*** Opening of Input data ***

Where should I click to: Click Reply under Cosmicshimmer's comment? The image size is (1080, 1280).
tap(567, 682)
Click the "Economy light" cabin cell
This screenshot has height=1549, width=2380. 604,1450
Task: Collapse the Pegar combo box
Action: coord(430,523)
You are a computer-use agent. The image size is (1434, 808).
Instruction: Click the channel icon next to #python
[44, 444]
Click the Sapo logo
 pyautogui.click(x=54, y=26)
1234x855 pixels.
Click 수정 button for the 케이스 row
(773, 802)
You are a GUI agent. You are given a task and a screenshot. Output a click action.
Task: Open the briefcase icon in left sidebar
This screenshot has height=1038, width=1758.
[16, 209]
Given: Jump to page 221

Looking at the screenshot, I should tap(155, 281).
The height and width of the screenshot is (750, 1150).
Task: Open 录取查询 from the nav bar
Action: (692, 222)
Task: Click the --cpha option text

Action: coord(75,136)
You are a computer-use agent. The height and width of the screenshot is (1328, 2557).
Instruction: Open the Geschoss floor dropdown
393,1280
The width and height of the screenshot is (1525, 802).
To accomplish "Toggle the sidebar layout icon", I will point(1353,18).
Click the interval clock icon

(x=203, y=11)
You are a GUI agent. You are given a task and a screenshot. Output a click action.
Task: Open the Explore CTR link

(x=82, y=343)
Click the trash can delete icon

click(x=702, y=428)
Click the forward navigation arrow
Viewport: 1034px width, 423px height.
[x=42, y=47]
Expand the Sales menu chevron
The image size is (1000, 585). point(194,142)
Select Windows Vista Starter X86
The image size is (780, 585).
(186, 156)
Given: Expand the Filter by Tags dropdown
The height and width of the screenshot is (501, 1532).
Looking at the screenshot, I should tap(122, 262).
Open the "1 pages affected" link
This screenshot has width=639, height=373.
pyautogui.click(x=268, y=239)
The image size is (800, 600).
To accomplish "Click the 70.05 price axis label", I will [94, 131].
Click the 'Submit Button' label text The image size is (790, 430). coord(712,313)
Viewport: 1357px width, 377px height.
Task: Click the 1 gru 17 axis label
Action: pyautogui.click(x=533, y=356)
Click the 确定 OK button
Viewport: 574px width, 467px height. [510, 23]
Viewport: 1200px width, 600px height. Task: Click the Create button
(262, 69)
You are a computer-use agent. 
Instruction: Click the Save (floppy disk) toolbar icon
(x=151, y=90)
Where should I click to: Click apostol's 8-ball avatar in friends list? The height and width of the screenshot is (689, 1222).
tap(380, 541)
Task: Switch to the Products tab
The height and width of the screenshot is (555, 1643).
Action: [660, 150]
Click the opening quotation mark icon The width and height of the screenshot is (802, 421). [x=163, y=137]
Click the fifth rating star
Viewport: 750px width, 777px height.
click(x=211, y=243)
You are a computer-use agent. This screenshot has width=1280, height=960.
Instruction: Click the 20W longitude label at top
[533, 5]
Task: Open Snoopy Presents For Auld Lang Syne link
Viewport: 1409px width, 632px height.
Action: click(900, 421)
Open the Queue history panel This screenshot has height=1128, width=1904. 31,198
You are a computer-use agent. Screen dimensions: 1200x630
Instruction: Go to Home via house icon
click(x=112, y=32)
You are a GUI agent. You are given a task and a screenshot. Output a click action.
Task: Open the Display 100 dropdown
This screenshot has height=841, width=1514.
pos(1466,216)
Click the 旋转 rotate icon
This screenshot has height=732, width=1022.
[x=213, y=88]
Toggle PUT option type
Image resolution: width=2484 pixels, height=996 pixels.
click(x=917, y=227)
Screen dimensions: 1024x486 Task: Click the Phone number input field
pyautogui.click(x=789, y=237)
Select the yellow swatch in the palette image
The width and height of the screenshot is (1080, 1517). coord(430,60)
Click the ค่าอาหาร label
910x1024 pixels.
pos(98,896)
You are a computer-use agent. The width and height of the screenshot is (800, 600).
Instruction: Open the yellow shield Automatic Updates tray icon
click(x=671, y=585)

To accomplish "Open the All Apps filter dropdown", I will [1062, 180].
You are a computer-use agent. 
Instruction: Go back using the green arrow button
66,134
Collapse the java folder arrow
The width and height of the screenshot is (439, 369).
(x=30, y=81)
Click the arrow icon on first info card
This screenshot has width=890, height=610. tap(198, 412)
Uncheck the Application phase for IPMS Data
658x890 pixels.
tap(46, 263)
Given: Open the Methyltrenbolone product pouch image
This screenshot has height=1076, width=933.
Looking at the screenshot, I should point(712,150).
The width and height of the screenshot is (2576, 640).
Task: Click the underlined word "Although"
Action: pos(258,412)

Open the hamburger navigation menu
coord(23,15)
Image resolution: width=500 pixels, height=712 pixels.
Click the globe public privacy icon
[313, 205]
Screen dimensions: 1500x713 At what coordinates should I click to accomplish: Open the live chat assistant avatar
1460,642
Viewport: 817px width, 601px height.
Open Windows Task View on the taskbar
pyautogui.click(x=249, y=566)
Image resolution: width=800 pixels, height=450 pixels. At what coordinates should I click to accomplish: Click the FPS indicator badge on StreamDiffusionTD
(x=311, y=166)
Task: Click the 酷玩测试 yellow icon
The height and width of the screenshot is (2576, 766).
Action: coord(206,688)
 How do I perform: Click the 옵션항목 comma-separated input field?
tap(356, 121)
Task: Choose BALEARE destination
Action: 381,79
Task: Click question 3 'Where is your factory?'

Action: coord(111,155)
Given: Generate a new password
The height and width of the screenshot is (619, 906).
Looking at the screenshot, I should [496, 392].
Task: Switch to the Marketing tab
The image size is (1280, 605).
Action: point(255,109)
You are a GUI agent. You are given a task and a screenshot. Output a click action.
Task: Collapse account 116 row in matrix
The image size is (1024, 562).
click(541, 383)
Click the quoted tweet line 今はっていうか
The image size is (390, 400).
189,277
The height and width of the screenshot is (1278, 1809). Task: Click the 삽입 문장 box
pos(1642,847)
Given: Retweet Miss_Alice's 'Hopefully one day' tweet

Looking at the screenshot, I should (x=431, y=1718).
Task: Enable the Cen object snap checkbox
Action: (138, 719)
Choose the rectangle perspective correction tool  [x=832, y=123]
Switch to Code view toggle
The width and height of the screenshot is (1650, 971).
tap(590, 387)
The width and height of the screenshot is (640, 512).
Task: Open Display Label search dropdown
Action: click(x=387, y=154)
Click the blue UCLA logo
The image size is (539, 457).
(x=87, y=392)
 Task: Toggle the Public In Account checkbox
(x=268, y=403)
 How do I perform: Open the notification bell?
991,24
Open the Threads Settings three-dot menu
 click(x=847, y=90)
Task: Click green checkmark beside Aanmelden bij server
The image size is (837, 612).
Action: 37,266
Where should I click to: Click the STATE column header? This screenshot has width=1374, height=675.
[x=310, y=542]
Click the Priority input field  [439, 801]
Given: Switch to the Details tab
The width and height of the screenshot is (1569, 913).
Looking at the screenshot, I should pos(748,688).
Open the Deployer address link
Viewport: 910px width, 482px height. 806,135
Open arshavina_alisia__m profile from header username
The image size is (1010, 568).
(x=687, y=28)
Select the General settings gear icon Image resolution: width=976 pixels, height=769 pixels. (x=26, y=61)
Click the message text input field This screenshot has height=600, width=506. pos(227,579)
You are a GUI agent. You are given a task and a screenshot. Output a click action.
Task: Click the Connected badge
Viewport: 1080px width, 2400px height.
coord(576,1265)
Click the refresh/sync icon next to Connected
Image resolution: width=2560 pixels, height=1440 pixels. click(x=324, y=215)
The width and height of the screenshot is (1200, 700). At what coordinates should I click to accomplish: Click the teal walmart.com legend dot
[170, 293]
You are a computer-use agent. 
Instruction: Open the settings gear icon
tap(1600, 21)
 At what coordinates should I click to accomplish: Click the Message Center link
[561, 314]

*** Close of Input data ***

§ Problem to solve
Among the lines above, repeat exactly those from the line with "Click the 确定 OK button" to the line with "Task: Open the Display 100 dropdown", counting both ends.

§ Exercise response
Click the 确定 OK button
Viewport: 574px width, 467px height. [510, 23]
Viewport: 1200px width, 600px height. Task: Click the Create button
(262, 69)
You are a computer-use agent. 
Instruction: Click the Save (floppy disk) toolbar icon
(x=151, y=90)
Where should I click to: Click apostol's 8-ball avatar in friends list? The height and width of the screenshot is (689, 1222).
tap(380, 541)
Task: Switch to the Products tab
The height and width of the screenshot is (555, 1643).
Action: [660, 150]
Click the opening quotation mark icon The width and height of the screenshot is (802, 421). [x=163, y=137]
Click the fifth rating star
Viewport: 750px width, 777px height.
click(x=211, y=243)
You are a computer-use agent. This screenshot has width=1280, height=960.
Instruction: Click the 20W longitude label at top
[533, 5]
Task: Open Snoopy Presents For Auld Lang Syne link
Viewport: 1409px width, 632px height.
Action: click(900, 421)
Open the Queue history panel This screenshot has height=1128, width=1904. 31,198
You are a computer-use agent. Screen dimensions: 1200x630
Instruction: Go to Home via house icon
click(x=112, y=32)
You are a GUI agent. You are given a task and a screenshot. Output a click action.
Task: Open the Display 100 dropdown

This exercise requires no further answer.